Meditazioni: Giovedì della 6ª settimana del Tempo Ordinario

Riflessioni per meditare nel giovedì della sesta settimana del Tempo Ordinario. I temi proposti sono: Scoprire il vero Messia; La croce ci dice chi è Gesù Cristo; La via della contrizione.

- Scoprire il vero Messia

- La croce ci dice chi è Gesù Cristo

- La via della contrizione


NEL PROCEDERE, A POCO A POCO, sulla via cristiana, vi sono momenti nei quali ci troviamo di fronte a due domande che Gesù formula nel Vangelo. La prima: «La gente, chi dice che io sia?». Per passare poi all’interrogativo che cambia la nostra vita alla radice: «Ma voi, chi dite che io sia?» (Mc 8, 28-29). Chi sono io per te? Gli apostoli, all’inizio, sperando che il Signore stesso rispondesse per loro, tergiversarono. «Giovanni il Battista; altri dicono Elia e altri uno dei profeti». Non sembra che avessero le idee molto chiare. Pietro, audace, risponde con forza: «Tu sei il Cristo». Quelle parole esprimevano il culmine della fede di Israele e, con essa, abbracciavano il futuro e le aspettative dell’umanità di tutti i tempi.

«Tuttavia Pietro non aveva ancora capito il profondo contenuto della missione messianica di Gesù, il nuovo senso della parola “Messia”. Lo dimostra poco dopo, lasciando capire che il Messia che sta inseguendo nei suoi sogni è molto diverso dal vero progetto di Dio. Davanti all’annuncio della passione si scandalizza e protesta, suscitando la vivace reazione di Gesù. Pietro vuole un Messia che compia le attese della gente, imponendo a tutti la sua potenza. È anche il desiderio nostro che il Signore imponga la sua potenza e trasformi subito il mondo [...]. È la grande alternativa, che anche noi dobbiamo sempre imparare di nuovo: privilegiare le proprie attese respingendo Gesù o accogliere Gesù nella verità della sua missione e accantonare le nostre attese troppo umane»[1].

Anche noi, come quei primi discepoli, siamo chiamati a scoprire personalmente il vero volto di Cristo.
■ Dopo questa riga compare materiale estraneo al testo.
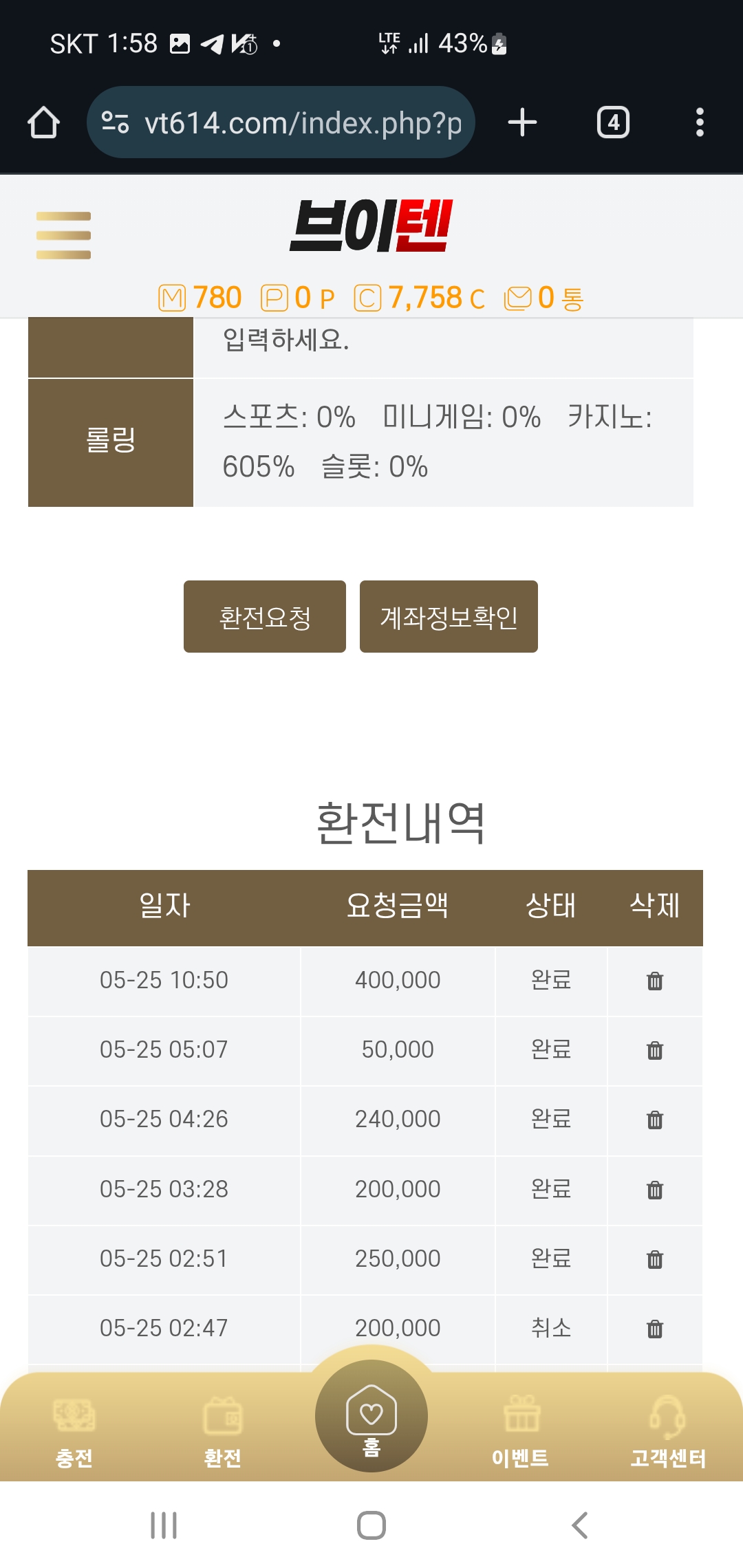The image size is (743, 1568).
Task: View site info icon in address bar
Action: [x=115, y=122]
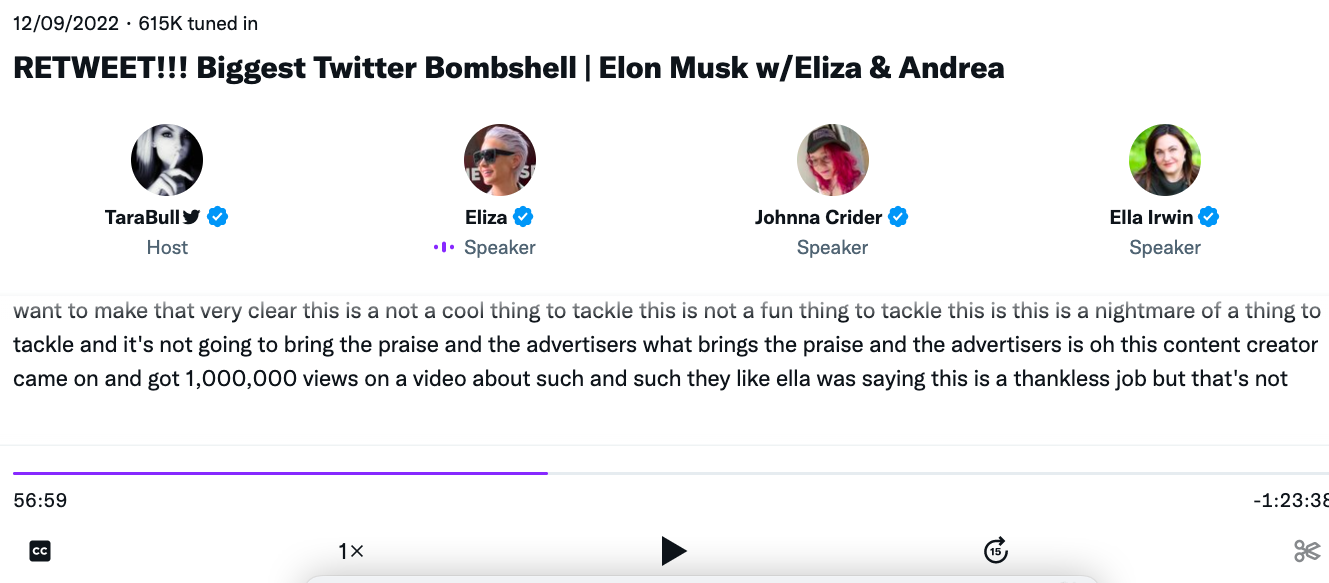1329x583 pixels.
Task: Click Eliza's verified badge icon
Action: pyautogui.click(x=522, y=217)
Comprendere la vera natura del suo Regno è un compito che richiede pazienza e maturità interiore. Forse, in questo compito, ci può essere utile guardare la vita dei santi: essi seppero rinunciare alle loro aspettative umane per accogliere quelle divine.


NEL CAMMINO CHE CI PORTA AL CIELO convivono la fede gioiosa nel Salvatore con la oscurità della croce; l’esperienza di una gioia che va oltre ogni misura umana, con le inevitabili difficoltà del percorso, che possono anche essere dovute alle nostre distrazioni. Una cosa non avviene senza l’altra. «Come viviamo la fede? L’amore di Cristo crocifisso e risorto rimane al centro della nostra vita quotidiana come fonte di salvezza, oppure ci accontentiamo di qualche formalità religiosa per metterci la coscienza a posto? Come viviamo la fede, noi? Siamo attaccati al tesoro prezioso, alla bellezza della novità di Cristo, oppure gli preferiamo qualcosa che al momento ci attira ma poi ci lascia il vuoto dentro?»[2].
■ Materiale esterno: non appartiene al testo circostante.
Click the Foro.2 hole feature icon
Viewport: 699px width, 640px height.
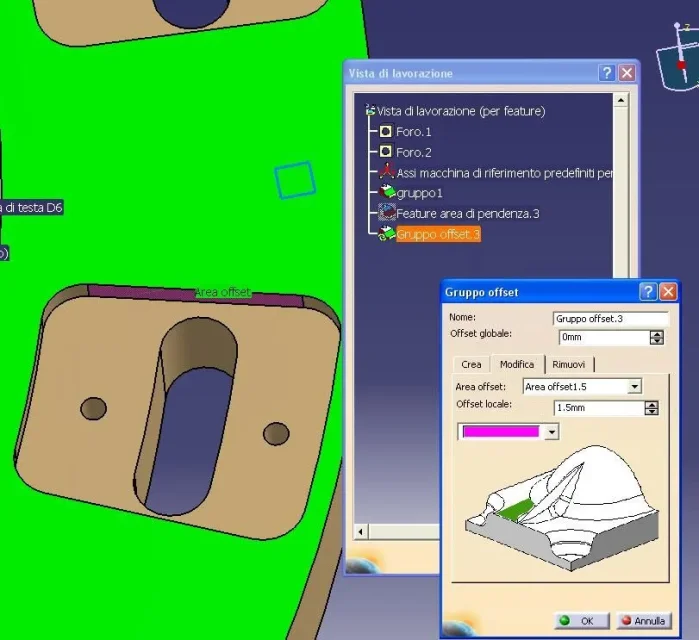point(386,152)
Affinché la fede dei suoi apostoli maturasse, il Signore li riunì «e cominciò a insegnare loro che il Figlio dell’uomo doveva soffrire molto ed essere rifiutato dagli anziani, dai capi dei sacerdoti e dagli scribi, venire ucciso e, dopo tre giorni, risorgere» (Mc 8, 31). San Josemaría, nel ricordare i momenti di difficoltà che egli stesso aveva attraversato, faceva notare che «insegnamento cristiano sul dolore non propone un programma di facili consolazioni. È, in primo luogo, una dottrina di accettazione della sofferenza, la quale di fatto è inseparabile dalla vita di ogni uomo. Non vi nascondo – e lo dico con gioia, perché ho sempre predicato, e cerco di vivere, che dove c’è la Croce, c’è Cristo, c’è l’Amore – che il dolore si è affacciato frequentemente nella mia vita, e più di una volta ho avuto voglia di piangere [...]. Quando parlo del dolore, non ne parlo soltanto in teoria. E non mi limito a raccogliere le esperienze altrui quando insisto che, se talvolta di fronte alla realtà della sofferenza sentite la vostra anima vacillare, il rimedio è guardare Cristo. La scena del Calvario proclama a tutti che le tribolazioni vanno santificate vivendo uniti alla Croce»[3].

Non possiamo tracciare un profilo completo di Gesù senza guardare la croce. Siamo felici di scoprire le gioie quotidiane della sua vita nascosta; la sua predicazione e i suoi miracoli alimentano la nostra speranza; la risurrezione ci conferma in una fede grande. Però vedere il Figlio di Dio crocifisso è una parte essenziale della vita di Cristo. Solo allora comprenderemo che Dio ci tiene compagnia anche nel dolore, nella solitudine e nella sofferenza.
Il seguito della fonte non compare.